Прошлой ночью мы с сыном болтали о бейсболе, школе, его подруге, отце и сыне, о всяких вещах, прежде чем он отправился спать. Во время нашего разговора я заметил остатки пасхальной корзинки на полке в углу комнаты у его стола. «Можно мне мармелад?» - спросил я. «Они все ушли, - сказал он мне. Я люблю желейные бобы. Я могу обойтись без шоколадных зайчиков (мне все равно надоело откусывать им головы) и зефирных пирожков, но мармеладки обожаю.
Вот и все. Официально: конец пасхального сезона. Даже черные мармеладки исчезли. Величие, великолепие, чудо Пасхи теперь почти далекое прошлое. Помпезность музыки и поэзии: «Христос Господь воскрес сегодня» и резкие «Семь строф на Пасху» Апдайка: «Не ошибитесь; если он вообще воскрес, то это было как Его тело». Они исчезли.
Волны воскресения стихли. Как и моя духовность. Он еще не в лохмотьях, как пасхальная корзинка моего сына, но уже спокойнее. Гробница какое-то время пустовала; стало меньше новостей, никто не бежит посмотреть на могильные пелены и не уходит, почесывая затылок в изумлении, как это сделал Петр.
Довольно скоро, на самом деле, церковь устроится на долгое лето того, что она называет обычным временем. Как бесперспективно.
Но пока нет. В это воскресенье, 19 мая th, мы празднуем Пятидесятницу, средний ребенок христианских праздников, зажатый между Рождеством и Пасхой. Пятидесятница не привлекает к себе внимания. Ни мишуры, ни яиц пастельных тонов.
Есть, однако, отличительная магия Пятидесятницы – полномасштабный экстаз, почти незаконное переживание Бога. В ту первую Пятидесятницу, после того как языки, как огненные, почили на всех, а друзья и семья Иисуса заговорили на иных языках, люди собрались вокруг, чтобы посмотреть в девять утра. То, что они увидели, не было похоже на многие воскресные утренние церковные службы. То, что они увидели, больше походило на последствия вечеринки. «Все дивились и недоумевали, говоря друг другу: что это значит? а иные насмехались и говорили: они напитались новым вином» (Деяния 2:13). Они, конечно, не были пьяны, но выглядели так.

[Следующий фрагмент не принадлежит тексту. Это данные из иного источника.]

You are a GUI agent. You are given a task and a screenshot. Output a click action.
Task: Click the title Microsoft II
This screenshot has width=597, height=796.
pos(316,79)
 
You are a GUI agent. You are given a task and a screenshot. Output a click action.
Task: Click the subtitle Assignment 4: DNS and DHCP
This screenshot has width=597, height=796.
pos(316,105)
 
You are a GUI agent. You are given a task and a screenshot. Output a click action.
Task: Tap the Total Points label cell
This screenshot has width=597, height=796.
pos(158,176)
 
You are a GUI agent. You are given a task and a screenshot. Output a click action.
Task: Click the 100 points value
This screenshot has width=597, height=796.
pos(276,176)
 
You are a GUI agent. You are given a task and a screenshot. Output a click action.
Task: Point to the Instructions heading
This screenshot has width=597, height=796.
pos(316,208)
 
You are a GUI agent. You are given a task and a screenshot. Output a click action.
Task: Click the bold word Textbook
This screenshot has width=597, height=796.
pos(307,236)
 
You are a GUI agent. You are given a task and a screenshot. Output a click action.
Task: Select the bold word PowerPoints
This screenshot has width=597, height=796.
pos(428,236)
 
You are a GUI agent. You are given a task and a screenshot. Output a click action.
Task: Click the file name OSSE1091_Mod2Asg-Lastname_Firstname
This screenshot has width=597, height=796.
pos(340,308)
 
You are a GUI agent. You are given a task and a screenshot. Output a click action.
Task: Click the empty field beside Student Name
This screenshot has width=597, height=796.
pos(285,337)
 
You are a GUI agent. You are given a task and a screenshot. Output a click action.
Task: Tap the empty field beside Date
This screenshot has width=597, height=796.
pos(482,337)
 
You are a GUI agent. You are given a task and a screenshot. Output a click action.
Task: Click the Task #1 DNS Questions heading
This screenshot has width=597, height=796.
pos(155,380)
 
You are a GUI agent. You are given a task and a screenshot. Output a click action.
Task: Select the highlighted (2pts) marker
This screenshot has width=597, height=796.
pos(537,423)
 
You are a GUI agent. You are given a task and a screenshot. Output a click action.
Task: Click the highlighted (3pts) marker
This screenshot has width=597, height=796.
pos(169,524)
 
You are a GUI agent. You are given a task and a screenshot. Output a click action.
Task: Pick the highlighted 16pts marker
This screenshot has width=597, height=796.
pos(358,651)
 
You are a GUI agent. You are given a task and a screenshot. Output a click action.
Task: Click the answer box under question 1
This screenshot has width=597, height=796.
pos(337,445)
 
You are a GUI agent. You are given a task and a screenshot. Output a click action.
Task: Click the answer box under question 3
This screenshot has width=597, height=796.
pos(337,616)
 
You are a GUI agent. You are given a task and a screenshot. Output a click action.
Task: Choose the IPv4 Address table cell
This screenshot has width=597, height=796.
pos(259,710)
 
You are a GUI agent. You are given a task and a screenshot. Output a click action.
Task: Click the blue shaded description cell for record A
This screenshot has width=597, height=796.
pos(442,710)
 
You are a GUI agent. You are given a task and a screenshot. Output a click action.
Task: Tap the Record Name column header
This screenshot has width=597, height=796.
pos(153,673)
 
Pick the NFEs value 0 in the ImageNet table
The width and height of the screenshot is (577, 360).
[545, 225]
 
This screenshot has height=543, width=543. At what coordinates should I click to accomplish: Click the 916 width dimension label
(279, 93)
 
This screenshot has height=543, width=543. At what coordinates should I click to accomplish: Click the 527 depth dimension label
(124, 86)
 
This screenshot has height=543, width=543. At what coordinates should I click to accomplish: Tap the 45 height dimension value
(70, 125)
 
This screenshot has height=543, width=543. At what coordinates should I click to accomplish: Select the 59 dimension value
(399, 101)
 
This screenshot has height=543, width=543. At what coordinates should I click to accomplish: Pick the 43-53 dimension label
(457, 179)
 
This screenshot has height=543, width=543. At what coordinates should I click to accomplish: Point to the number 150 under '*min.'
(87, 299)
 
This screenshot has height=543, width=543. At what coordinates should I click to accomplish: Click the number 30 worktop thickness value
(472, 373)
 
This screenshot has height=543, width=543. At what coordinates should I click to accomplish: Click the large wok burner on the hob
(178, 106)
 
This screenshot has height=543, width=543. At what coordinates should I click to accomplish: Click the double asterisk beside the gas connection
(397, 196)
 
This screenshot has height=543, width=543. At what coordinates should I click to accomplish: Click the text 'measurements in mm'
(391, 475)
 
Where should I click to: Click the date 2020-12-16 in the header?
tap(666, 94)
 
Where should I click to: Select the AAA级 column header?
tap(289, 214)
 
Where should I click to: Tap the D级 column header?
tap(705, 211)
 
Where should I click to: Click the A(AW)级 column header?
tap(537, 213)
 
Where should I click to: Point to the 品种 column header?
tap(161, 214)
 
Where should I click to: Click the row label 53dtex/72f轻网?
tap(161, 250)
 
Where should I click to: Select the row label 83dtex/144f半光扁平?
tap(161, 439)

Разве это не нечто, быть настолько поглощенным Богом, что зрители думают, что мы опьянены сладким вином? Разве не замечательно было бы оседлать край экстаза? «У кого-нибудь есть хоть малейшее представление о том, какую силу мы так беспечно призываем?» - спрашивает Энни Диллард. -- Или, как я подозреваю, никто не верит ни единому слову? …Безумие ходить в церковь в дамских соломенных и бархатных шляпках; мы все должны носить защитные шлемы. Швейцары должны выдавать спасательные жилеты и сигнальные ракеты; они должны привязать нас к нашим скамейкам».
Пятидесятница. Аварийные шлемы. Сигнальные ракеты-языки, как огня, обрушившиеся на каждого из нас.
Но это только половина истории Пятидесятницы. Когда заговорили друзья и семья Иисуса, экстаз превратился в остроту, а опьянение приняло форму преднамеренного рассказа правды. «Удивляясь и изумляясь, - спрашивали зрители с отвисшей челюстью, - как это… на наших языках мы слышим, как они говорят о похвальных делах Бога» (Деяния 2:11). Достохвальные деяния Бога - это сокращение от активного участия Бога в истории. В основе еврейской Торы Моисей призывал израильтян «признать похвальные дела Бога, крепкую руку Бога и простертую мышцу Бога» (Второзаконие 11: 2). В глубокой древней поэзии мы находим слова: «Пойте Богу, пойте Богу; поведай о всех похвальных делах Божиих» (Пс. 105:1-2).
Способность зрителей слышать похвальные деяния Бога на языках их родных городов говорит нам кое-что об экстазе: его цель - сообщать о работе Бога с полной, даже чудесной, ясностью.
Полный отказ и абсолютная ясность. Какое волнение, так глубоко ощущать Бога и так убедительно излагать истину. Это великолепие, которое мы не хотели бы пропустить в это воскресенье, обычный день в неизведанном пространстве времени между Пасхой и Рождеством.
Как нам не упустить этот опыт сквозь пальцы? Как мы готовимся к Пятидесятнице? Приходи завтра и узнаешь.